Task details →
Write each line word for word, from the line that contains "30 серия (425, 986)" through the last line of the material below.

===== Provided data

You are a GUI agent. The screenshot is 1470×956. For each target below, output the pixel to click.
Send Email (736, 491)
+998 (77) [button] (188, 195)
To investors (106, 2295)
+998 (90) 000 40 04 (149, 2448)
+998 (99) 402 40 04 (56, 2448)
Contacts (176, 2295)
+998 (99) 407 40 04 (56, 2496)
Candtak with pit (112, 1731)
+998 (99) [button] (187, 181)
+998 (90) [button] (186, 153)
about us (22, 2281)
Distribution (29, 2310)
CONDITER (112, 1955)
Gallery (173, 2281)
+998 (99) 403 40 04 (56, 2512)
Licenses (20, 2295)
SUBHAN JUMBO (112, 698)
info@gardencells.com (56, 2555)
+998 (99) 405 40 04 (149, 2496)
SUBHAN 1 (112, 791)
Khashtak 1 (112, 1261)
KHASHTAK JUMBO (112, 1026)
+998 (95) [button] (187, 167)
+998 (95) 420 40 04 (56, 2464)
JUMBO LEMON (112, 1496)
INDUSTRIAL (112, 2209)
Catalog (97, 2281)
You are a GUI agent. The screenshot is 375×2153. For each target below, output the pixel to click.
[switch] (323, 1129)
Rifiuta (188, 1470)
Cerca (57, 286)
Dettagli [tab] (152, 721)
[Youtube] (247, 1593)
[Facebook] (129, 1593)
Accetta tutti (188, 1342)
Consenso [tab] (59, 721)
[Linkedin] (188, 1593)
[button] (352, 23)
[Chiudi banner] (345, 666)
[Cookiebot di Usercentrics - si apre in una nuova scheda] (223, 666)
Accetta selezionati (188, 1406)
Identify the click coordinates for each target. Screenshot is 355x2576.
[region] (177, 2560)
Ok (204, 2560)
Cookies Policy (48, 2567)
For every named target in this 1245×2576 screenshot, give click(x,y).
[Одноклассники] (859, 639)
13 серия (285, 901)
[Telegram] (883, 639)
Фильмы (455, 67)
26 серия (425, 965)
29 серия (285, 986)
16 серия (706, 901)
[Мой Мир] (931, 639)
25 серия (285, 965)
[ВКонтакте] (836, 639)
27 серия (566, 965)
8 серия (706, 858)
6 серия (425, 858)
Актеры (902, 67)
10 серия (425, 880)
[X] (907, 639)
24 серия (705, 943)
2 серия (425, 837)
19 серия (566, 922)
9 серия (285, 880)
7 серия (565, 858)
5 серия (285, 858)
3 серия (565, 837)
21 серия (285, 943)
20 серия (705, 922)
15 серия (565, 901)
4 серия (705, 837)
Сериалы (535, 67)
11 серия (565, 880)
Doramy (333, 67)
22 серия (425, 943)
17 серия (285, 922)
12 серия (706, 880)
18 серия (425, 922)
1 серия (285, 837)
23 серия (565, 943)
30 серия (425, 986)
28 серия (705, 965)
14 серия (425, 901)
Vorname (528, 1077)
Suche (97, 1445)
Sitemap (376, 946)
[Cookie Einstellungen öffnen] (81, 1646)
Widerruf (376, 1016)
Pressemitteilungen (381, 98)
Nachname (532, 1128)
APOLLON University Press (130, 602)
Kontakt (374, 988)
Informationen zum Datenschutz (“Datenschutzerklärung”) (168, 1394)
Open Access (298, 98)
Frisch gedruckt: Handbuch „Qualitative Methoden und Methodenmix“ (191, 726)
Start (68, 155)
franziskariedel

==========

Response to this task →
30 серия (425, 986)
28 серия (705, 965)
14 серия (425, 901)
Vorname (528, 1077)
Suche (97, 1445)
Sitemap (376, 946)
[Cookie Einstellungen öffnen] (81, 1646)
Widerruf (376, 1016)
Pressemitteilungen (381, 98)
Nachname (532, 1128)
APOLLON University Press (130, 602)
Kontakt (374, 988)
Informationen zum Datenschutz (“Datenschutzerklärung”) (168, 1394)
Open Access (298, 98)
Frisch gedruckt: Handbuch „Qualitative Methoden und Methodenmix“ (191, 726)
Start (68, 155)
franziskariedel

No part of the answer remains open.